An escalation of a misunderstandings. How does one fix a wrong impression on their boyfriends dad?

1

My boyfriend (16) and I (16) both have yet to receive our drivers license. Due to this we need our parents to drop us off at each other’s houses and to pick us up for times we want to see each other.

The dilemma is that when his dad came to pick him up. I walked hand and hand with my boyfriend and dropped him off without saying a word of goodbye or a wave to the dad. I walked off and went inside. I then get a call from my boyfriend an hour later saying that his farher felt offended and disrespected for not having said hello or a wave for picking him up. And due to this incident I can no longer see my boyfriend as the dad wants nothing to do with me as I am disrespectful and an ill mannered girl. His dad claims to be old school and apparently dislikes me because of the incident.
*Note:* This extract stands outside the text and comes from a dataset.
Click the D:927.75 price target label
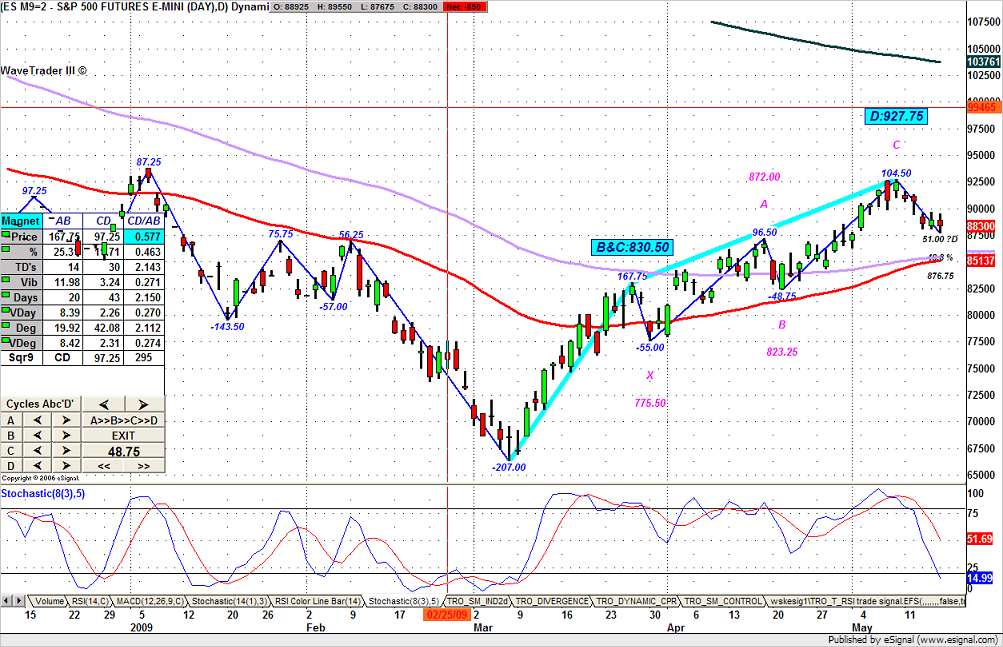 896,116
Also note that, I came from a different cultural background than my boyfriend. He’s European American and I’m Chinese Pilipino.
The greetings are different where I came from. And in all cases where my friends got dropped off or picked up, once that friend comes they usually drive off immediately without a word of goodbye. Essentially I’m not used to parents wanting to meet me. To my surprise my bf dad very much did so and this was my mistake. I do not know how to appropriately apologize as the dad doesn’t even want to see me or be near me.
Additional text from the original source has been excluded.